As prescription costs continue to rise, more people are turning to Patient Assistance
Programs to access free medications. By using The Pharmacy Connection, a
Medication Assistance Program will be well-equipped to meet the documentation and
time-consuming requirements of each of the 158 Patient Assistance Programs
administered by pharmaceutical companies.

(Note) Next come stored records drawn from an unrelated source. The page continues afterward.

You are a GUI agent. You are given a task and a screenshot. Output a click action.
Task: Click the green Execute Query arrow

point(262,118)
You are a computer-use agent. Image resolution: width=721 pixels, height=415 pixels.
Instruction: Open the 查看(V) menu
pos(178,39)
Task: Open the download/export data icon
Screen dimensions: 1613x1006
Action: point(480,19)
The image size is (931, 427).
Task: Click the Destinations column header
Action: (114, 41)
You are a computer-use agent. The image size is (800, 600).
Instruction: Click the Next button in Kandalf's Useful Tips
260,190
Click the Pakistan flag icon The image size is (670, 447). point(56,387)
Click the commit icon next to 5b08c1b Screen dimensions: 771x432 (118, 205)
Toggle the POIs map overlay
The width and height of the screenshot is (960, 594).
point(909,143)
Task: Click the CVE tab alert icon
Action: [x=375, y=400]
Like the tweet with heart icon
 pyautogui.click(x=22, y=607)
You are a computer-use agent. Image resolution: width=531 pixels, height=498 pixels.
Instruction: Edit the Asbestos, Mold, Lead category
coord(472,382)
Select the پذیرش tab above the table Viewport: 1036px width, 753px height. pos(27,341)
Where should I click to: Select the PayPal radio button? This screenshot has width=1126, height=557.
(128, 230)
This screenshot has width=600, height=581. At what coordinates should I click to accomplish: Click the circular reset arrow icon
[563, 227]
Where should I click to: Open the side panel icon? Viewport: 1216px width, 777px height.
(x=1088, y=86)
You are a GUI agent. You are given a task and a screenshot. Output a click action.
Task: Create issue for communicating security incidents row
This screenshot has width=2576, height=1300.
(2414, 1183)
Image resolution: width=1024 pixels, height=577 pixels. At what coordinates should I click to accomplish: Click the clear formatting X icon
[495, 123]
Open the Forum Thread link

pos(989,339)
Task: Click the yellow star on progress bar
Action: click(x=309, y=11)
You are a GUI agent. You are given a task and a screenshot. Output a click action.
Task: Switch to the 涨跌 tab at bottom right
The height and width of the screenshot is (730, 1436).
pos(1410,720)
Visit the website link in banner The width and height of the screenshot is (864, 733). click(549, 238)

After deciding to acquire The Pharmacy Connection (TPC) to assist in your medication
access efforts, be sure to consider the following:


I. Evaluate Staff Needs
    TPC is used most efficiently and effectively by someone who works with the
     program on a regular basis. A successful MAP typically has dedicated paid staff
     to work as Medication Assistance Caseworker(s) (See Attachment A: Sample
     Job Description.) An average benchmark is to plan for 400 patients per full-time
     caseworker.
    Volunteers are extremely helpful, but unless they work with the Patient
     Assistance Programs and TPC on a regular and consistent basis, it may be
     advantageous to assign them to mailing, patient intake, filing, or returning phone
     calls, rather than using TPC.

II. Identify Available and Needed Resources
    A successful MAP requires:
         Adequate office space, including space for filing cabinets
         A dedicated phone line with voicemail
         Access to fax
         Access to photocopier
         Funds for postage
         Other miscellaneous office supplies
         High-speed internet connection
         Adequate computer hardware and software to run The Pharmacy
           Connection (see Attachment B for The Pharmacy Connection
           Specifications)
III. Develop a Strategy for Short-Term Medication Needs
   It will take four to eight weeks between the time TPC medications are ordered
    until they are received. Develop a plan for helping clients during this “bridge”
    period. Potential sources of short-term medications include:
         physician samples;
         a dedicated fund and system purchasing medications;
         community organizations or churches with emergency funds;
         using drug company discount cards;
         arranging for discounts for referred patients at a local pharmacy.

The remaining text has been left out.